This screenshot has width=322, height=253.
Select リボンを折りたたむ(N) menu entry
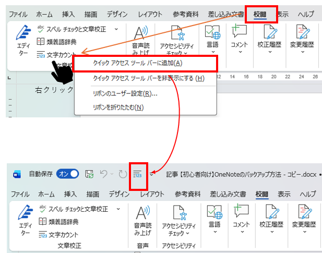(118, 107)
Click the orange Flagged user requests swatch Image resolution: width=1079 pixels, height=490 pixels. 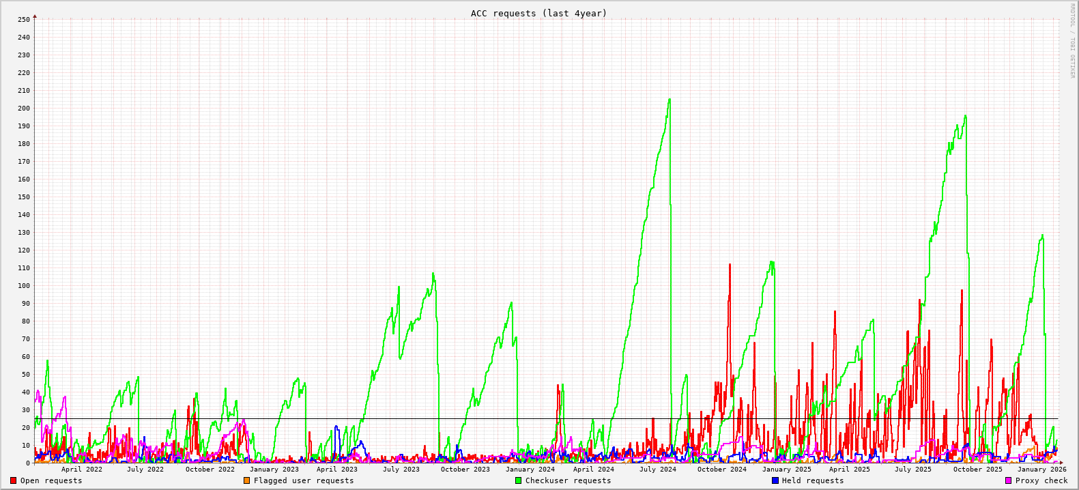pos(247,480)
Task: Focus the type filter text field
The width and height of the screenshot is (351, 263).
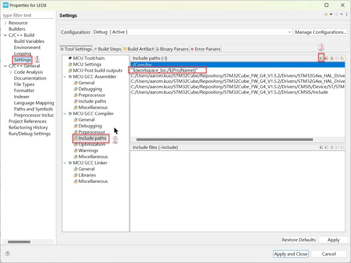Action: click(x=28, y=15)
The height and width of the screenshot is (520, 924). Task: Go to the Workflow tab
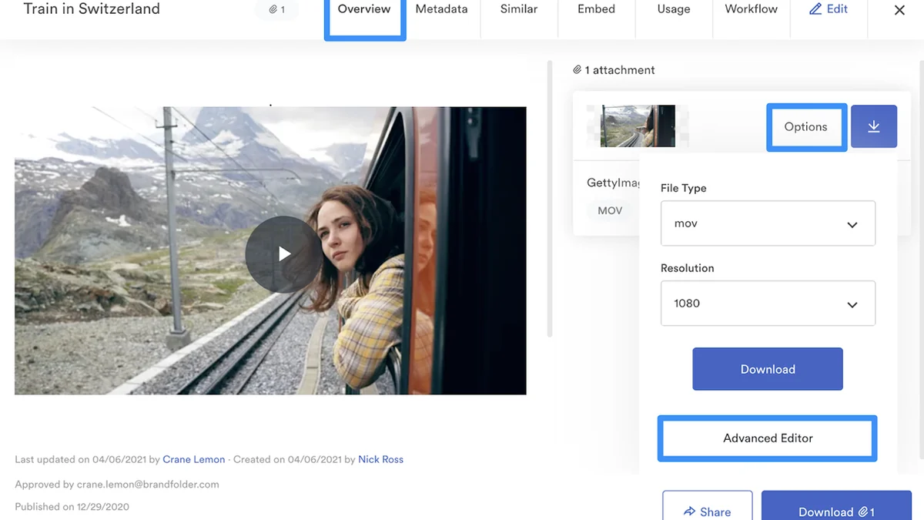pyautogui.click(x=752, y=9)
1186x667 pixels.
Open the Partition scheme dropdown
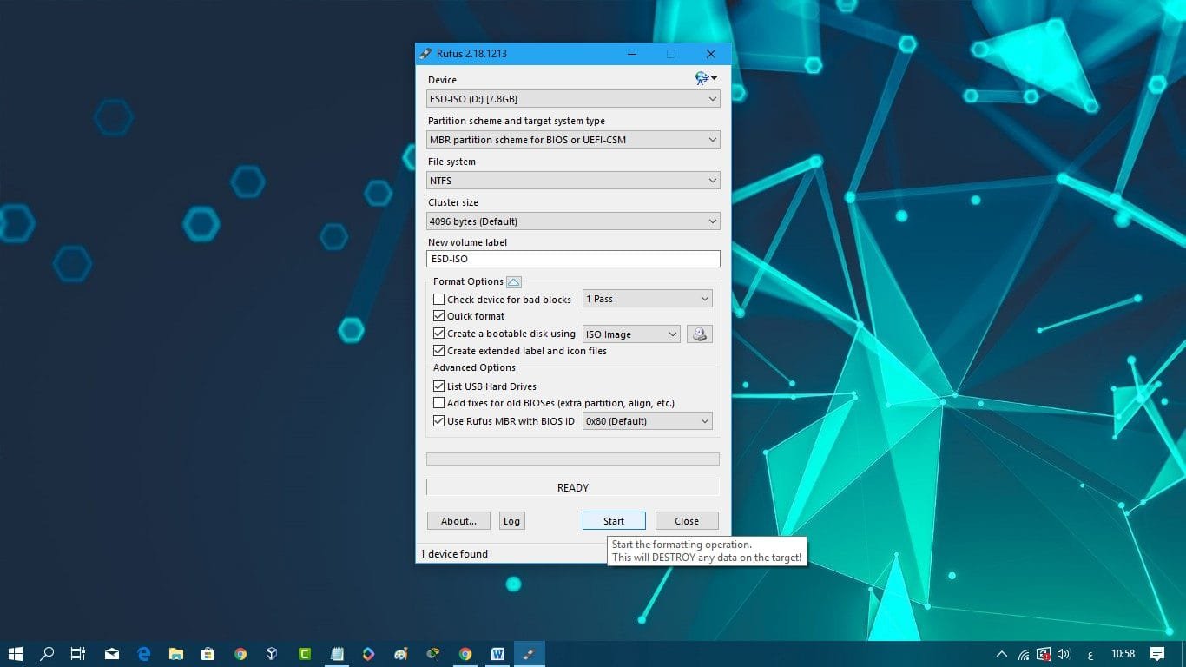[573, 140]
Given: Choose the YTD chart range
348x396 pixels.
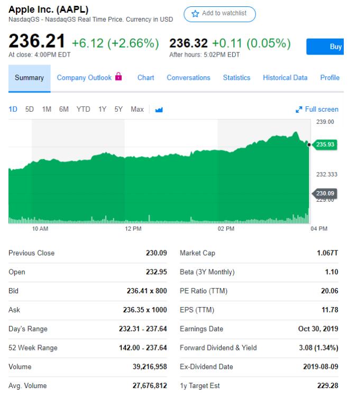Looking at the screenshot, I should 83,110.
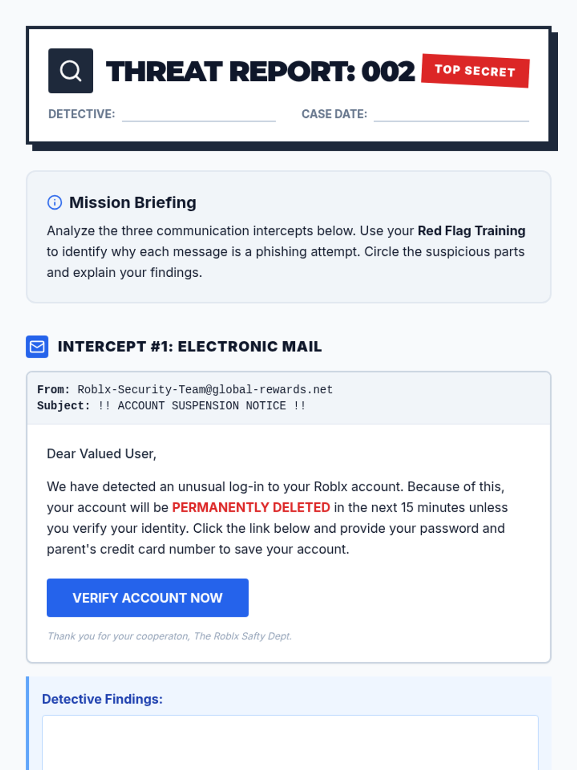
Task: Click the DETECTIVE name line field
Action: click(199, 115)
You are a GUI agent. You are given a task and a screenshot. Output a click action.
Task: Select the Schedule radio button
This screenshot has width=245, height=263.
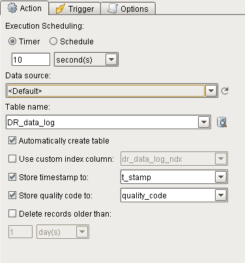53,41
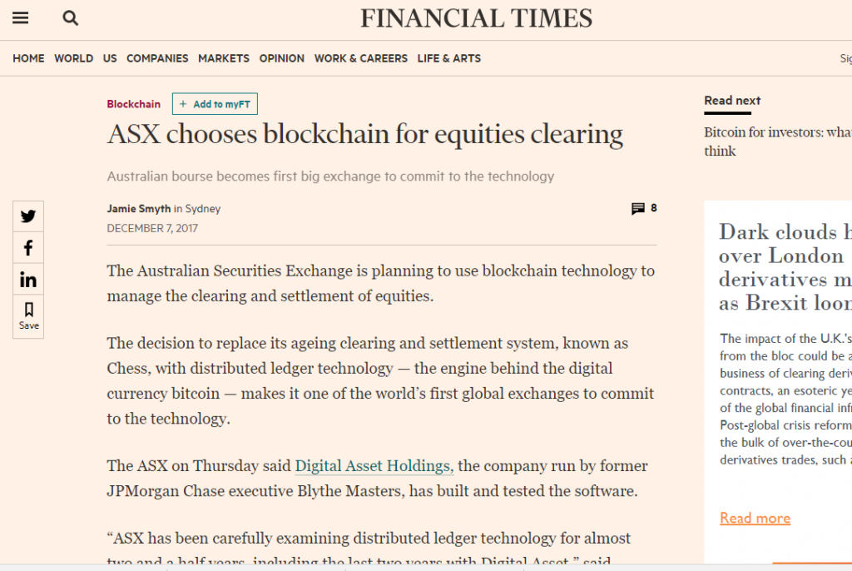Open the Life & Arts section
Screen dimensions: 852x571
pos(449,58)
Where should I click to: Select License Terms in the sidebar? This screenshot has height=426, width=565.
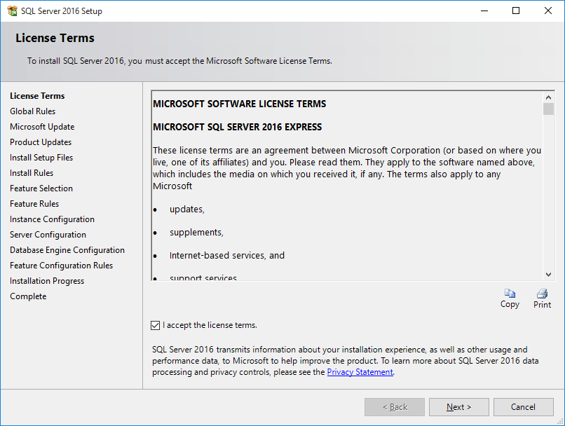pos(36,95)
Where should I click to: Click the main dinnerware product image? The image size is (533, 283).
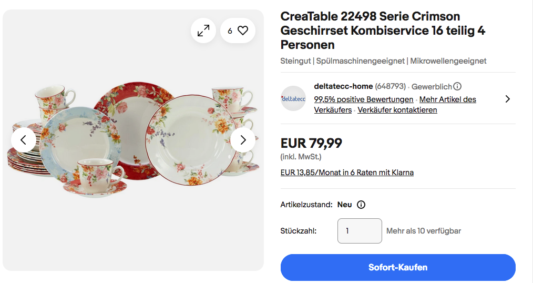point(133,138)
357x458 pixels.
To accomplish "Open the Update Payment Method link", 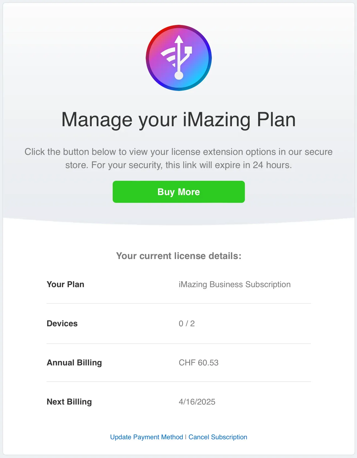I will 147,437.
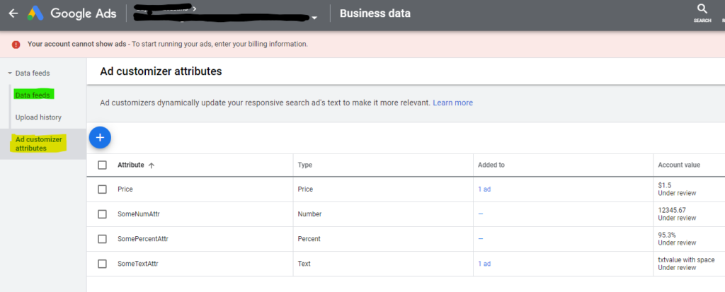Image resolution: width=725 pixels, height=292 pixels.
Task: Click the blue plus add button
Action: [100, 137]
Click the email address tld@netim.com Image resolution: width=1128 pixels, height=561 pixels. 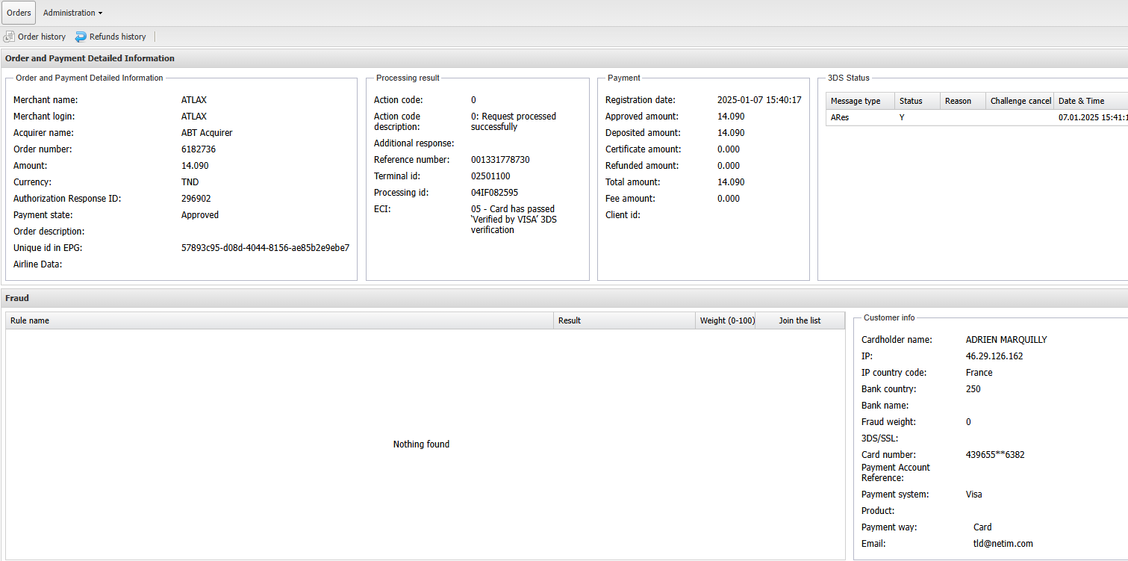1003,544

☆ ☆ ☆ ☆ ☆ ☆ ☆

PROBLEM STATEMENT:
The stretch above running from the line with "Open the Partition scheme dropdown" through the line with "You are a GUI" is all you should copy, exactly, leaving out the pictures.

ANSWER FOR THE TASK:
Open the Partition scheme dropdown
[573, 140]
Given: Choose the YTD chart range
348x396 pixels.
Looking at the screenshot, I should 83,110.
Task: Click the DETECTIVE name line field
Action: click(199, 115)
You are a GUI agent. You are given a task and a screenshot. Output a click action.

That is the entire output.